Le théâtre de l’Opéra-Comique vient de remporter un grand et légitime succès avec la nouvelle œuvre de M. Lalo. Ce compositaire [sic], dont le nom n’était guère connu que des habitués des Concerts parisiens, reçoit enfin une tardive mais éclatante réparation. Il faut féliciter M. Paravey d’avoir rompu avec les anciennes traditions de la salle Favard et de nous avoir révélé une œuvre, qui, avec Sigurd, de M. Reyer, est une des plus fortes que nous ayons entendues depuis ces vingt dernières années.

M. Lalo n’emprunte rien à l’école allemande ou italienne. Son style est clair et mélodique sans jamais tomber dans la banalité ; tour à tour, gracieux et touchant, religieux ou pathétique, il varie, s’élève et grandit avec la situation du poème. L’orchestration est traitée de main de maître ; la science s’y montre sans fatiguer les oreilles et ne sert pas à cacher, comme cela arrive trop souvent, sous des combinaisons recherchées et pénibles, la médiocrité ou le vide de l’inspiration. C’est une œuvre essentiellement française.

Le livret est supérieurement traité. M. Blau s’est inspiré d’une légende bretonne en la modifiant, toutefois, selon les exigences scéniques.

Le roi d’Ys, pour terminer une guerre terrible qu’il soutient contre un puissant voisin, le comte de Karnac, a promis à ce dernier, comme gage de paix, la main de sa fille aînée, Margared. Karnac arrive pour conclure le mariage, mais Margared ayant appris le retour de son ami d’enfance, Mylio, qu’elle aimait en secret et croyait disparu pour toujours, refuse net l’alliance projetée. De cet affront, Karnac jure de tirer vengeance : la guerre reprendra plus cruelle que jamais. Mylio désigné pour commander l’armée du roi d’Ys, invoque la protection de Saint-Corentin. Il met en déroute l’armée de Karnac puis demande et obtient pour prix de sa victoire, la main de la jeune sœur de Margared, la douce et chaste Rozenn qu’il aime et qui l’aime.

Margared, furieuse de se voir ainsi dédaignée, ne songe plus qu’à se venger. Elle se met à la recherche de Karnac ; c’est lui qui servira sa haine. Elle le rencontre fugitif et désespéré, et lui révèle que la ville d’Ys, n’est protégée contre la fureur des flots que par des écluses, et qu’en les ouvrant le pays entier disparaîtra englouti.

À peine a-t-elle révélé ce terrible secret que la statue de Saint-Corentin s’anime et que le protecteur d’Ys l’adjure de renoncer à ses coupables projets.
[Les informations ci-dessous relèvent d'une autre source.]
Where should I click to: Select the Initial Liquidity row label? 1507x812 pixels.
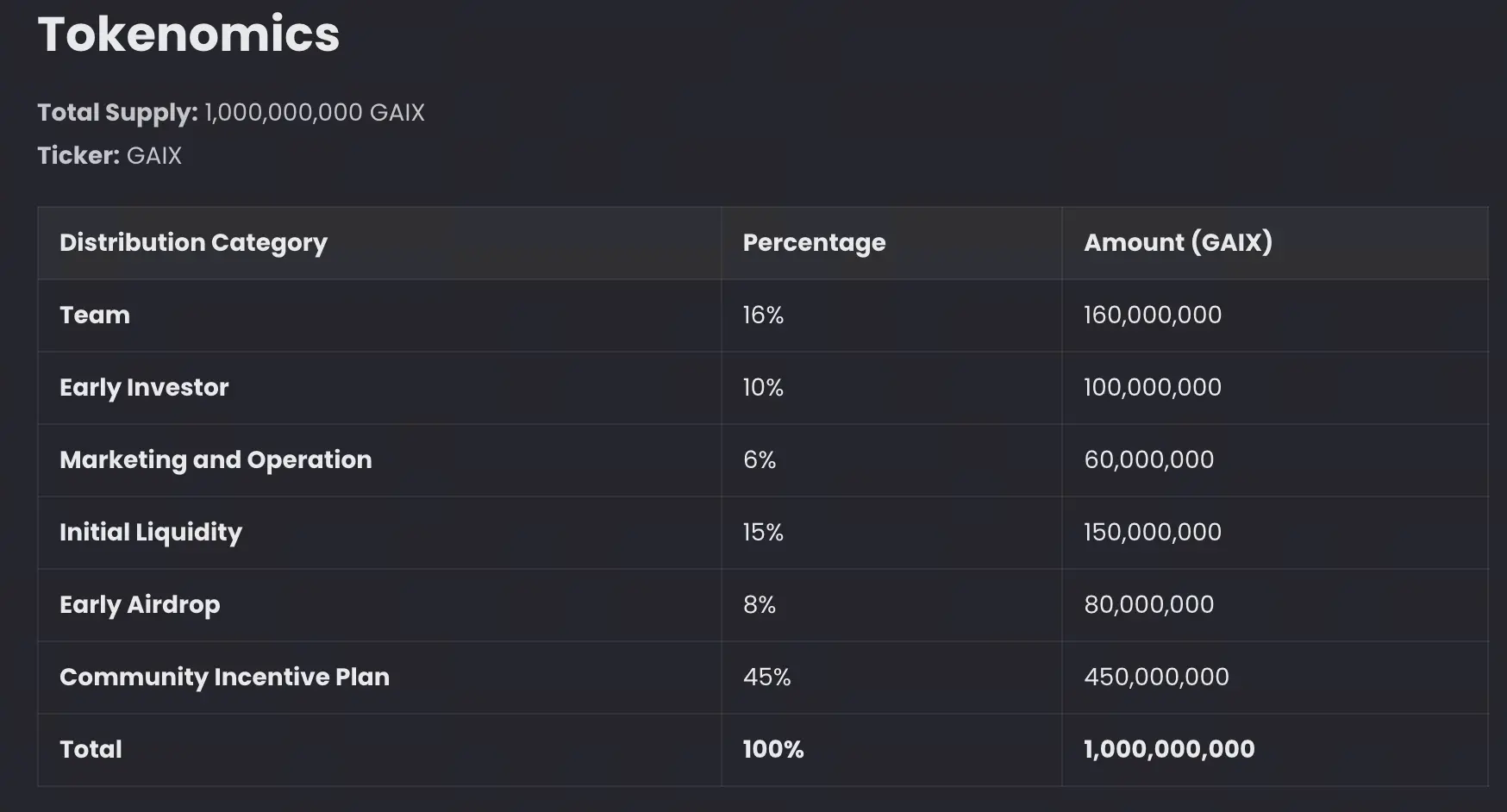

Accablée par le remords, Margared refuse de livrer à Karnac le secret des écluses ; elle rentre repentante et confuse au palais de son père où elle arrive à l’instant où Mylio et Rozenn sortent de la chapelle ; ils viennent d’être unis. Elle entend leurs chants d’allégresse ; alors torturée par la jalousie, elle fuit avec Karnac et va ouvrir les écluses. La mer se précipite et envahit le pays. Le peuple se réfugie sur une colline, mais les flots montent toujours. La voix de Saint-Corentin se fait de nouveau entendre, pour annoncer que l’inondation ne s’arrêtera qu’après la mort du coupable. Margared avoue son crime et se précipite dans l’Océan.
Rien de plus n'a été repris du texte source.